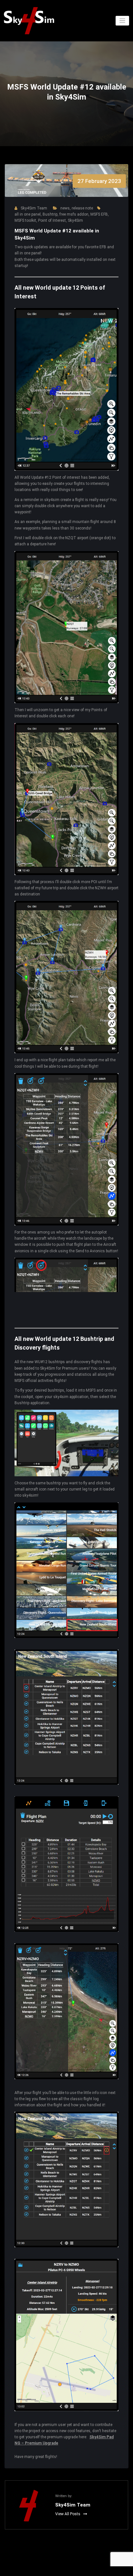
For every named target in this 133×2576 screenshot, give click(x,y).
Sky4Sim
━━━━━━━━━━━━━━━━━━━━━━━━━━━━━━
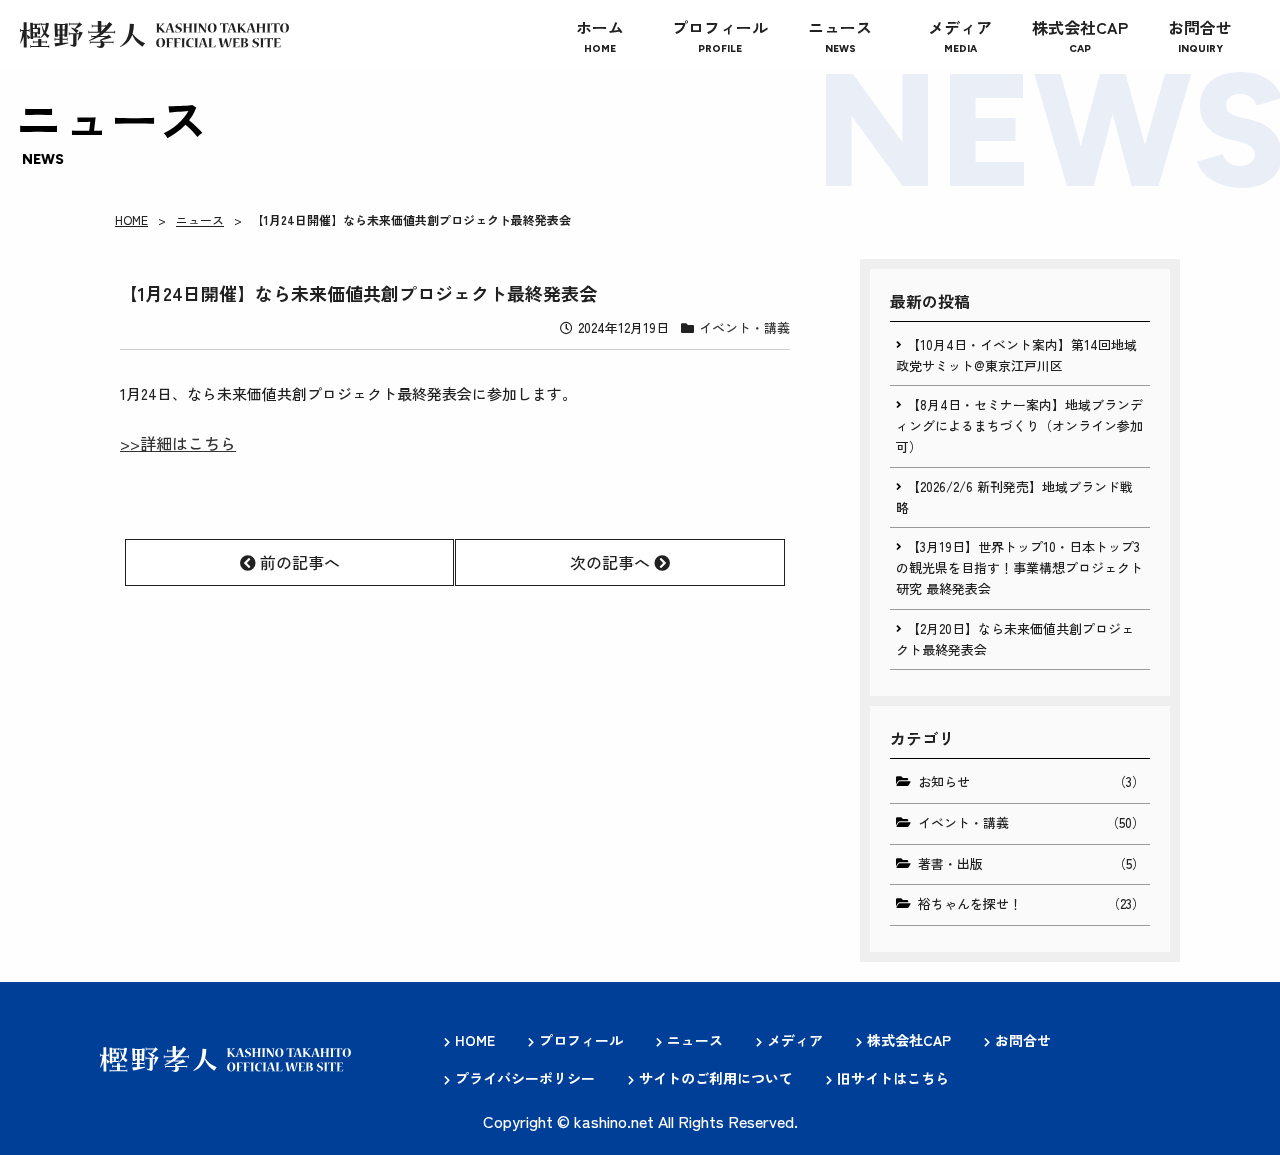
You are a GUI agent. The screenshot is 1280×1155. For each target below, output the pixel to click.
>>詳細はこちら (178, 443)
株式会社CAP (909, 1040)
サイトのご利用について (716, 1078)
━━━━━━━━━━━━━━━━━━━━━━━━━━━━━━
Would you please show every line of the material above that includes the string "click"?

For every named target in this 133×2576 screenshot, give click(x,y).
You are a GUI agent. The screenshot is 1280×1155. For each target below, output the pixel to click.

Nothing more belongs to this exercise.